O centro da proposta é o conceito de “desenvolvimento de alta qualidade”, que, em termos tecnológicos, significa aumentar a produtividade, fomentar inovações próprias e diminuir a dependência de tecnologias estrangeiras em setores críticos. O plano visa não apenas a produção em maior escala, mas o domínio das camadas estratégicas da cadeia produtiva, abarcando desde a pesquisa e desenvolvimento até a comercialização.
Dentre os objetivos mais ambiciosos, está o aumento do investimento em pesquisa e desenvolvimento (P&D), que deverá crescer pelo menos 7% ao ano de 2026 a 2030. Além disso, as indústrias centrais da economia digital devem representar 12,5% do PIB ao final do período. Esses números ilustram bem a nova direção da China, que busca não apenas mais recursos para ciência e tecnologia, mas também um peso maior da economia digital no crescimento nacional.
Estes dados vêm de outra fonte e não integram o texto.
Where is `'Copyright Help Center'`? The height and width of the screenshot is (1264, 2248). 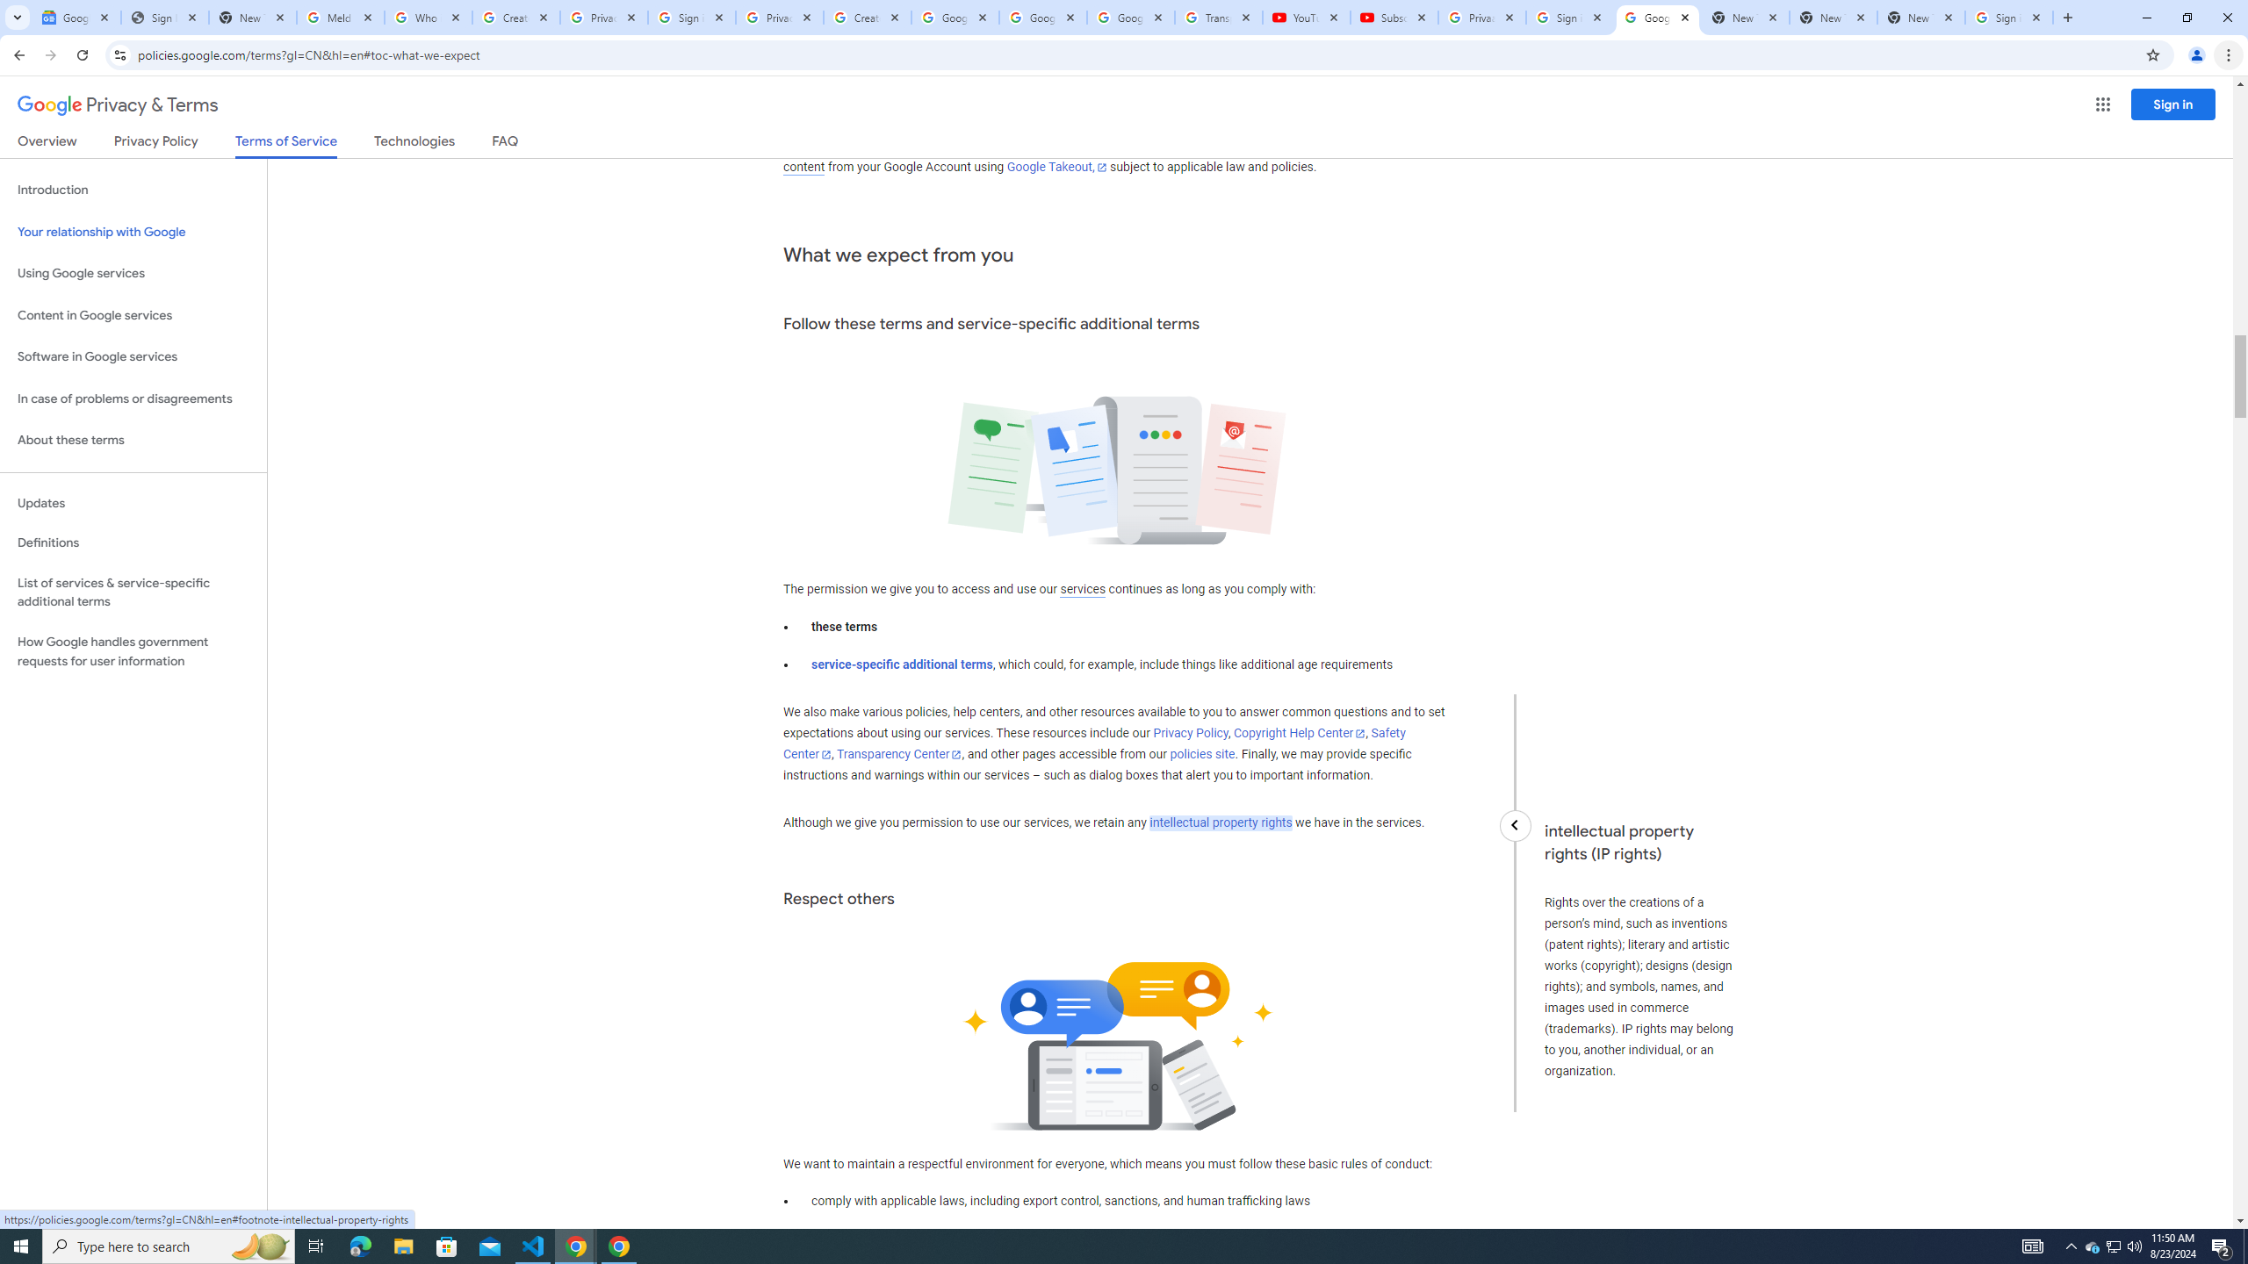 'Copyright Help Center' is located at coordinates (1299, 732).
Outro aspecto destacado pelo plano é a intensa ênfase dada à Inteligência Artificial, mencionada mais de 50 vezes ao longo do documento. A estratégia conhecida como “AI Plus” não se limita apenas a modelos de software, mas abrange áreas como computação quântica, biomedicina e robótica. A intenção é clara: a China deseja se estabelecer como líder em praticamente todos os pilares da próxima revolução industrial.
No setor de semiconductores, o plano também é contundente. Enquanto o discurso oficial centra-se na autosuficiência tecnológica, autoridades do setor destacaram a necessidade de apoio para lidar com gargalos em litografia, design e materiais essenciais, enfatizando a urgência em reduzir vulnerabilidades diante da rivalidade tecnológica, especialmente com os Estados Unidos.
Para sustentar esse salto tecnológico, a China também focará na infraestrutura digital, que inclui o fortalecimento do mercado nacional de dados e a ampliação das capacidades de computação. O objetivo é criar um ambiente propício para a adoção industrial de novas tecnologias, garantindo que a pesquisa seja efetivamente transformada em produção.
Outro ponto crucial é a questão energética. O plano estabelece a meta de cortar em 17% as emissões de CO₂ por unidade de PIB entre 2026 e 2030, além de aumentar a participação de fontes de energia não fósseis para 25% do consumo total. Esse aspecto é fundamental para o setor tecnológico, pois sem uma infraestrutura energética adequada, a implementação de fábricas avançadas e a exploração de novas cadeias de suprimento tornam-se inviáveis.
Com essa abordagem integradora, a China não está apenas delineando um plano econômico, mas criando uma plataforma de poder tecnológico para os próximos cinco anos. A combinação de IA, indústria, dados, energia e um grande mercado interno sugere que Pequim busca competir não apenas em custos, mas na capacidade de controlar ecossistemas completos. Essa realidade poderá ter implicações significativas para a Europa, Estados Unidos e o restante da Ásia, refletindo a importância do novo plano chinês no cenário global.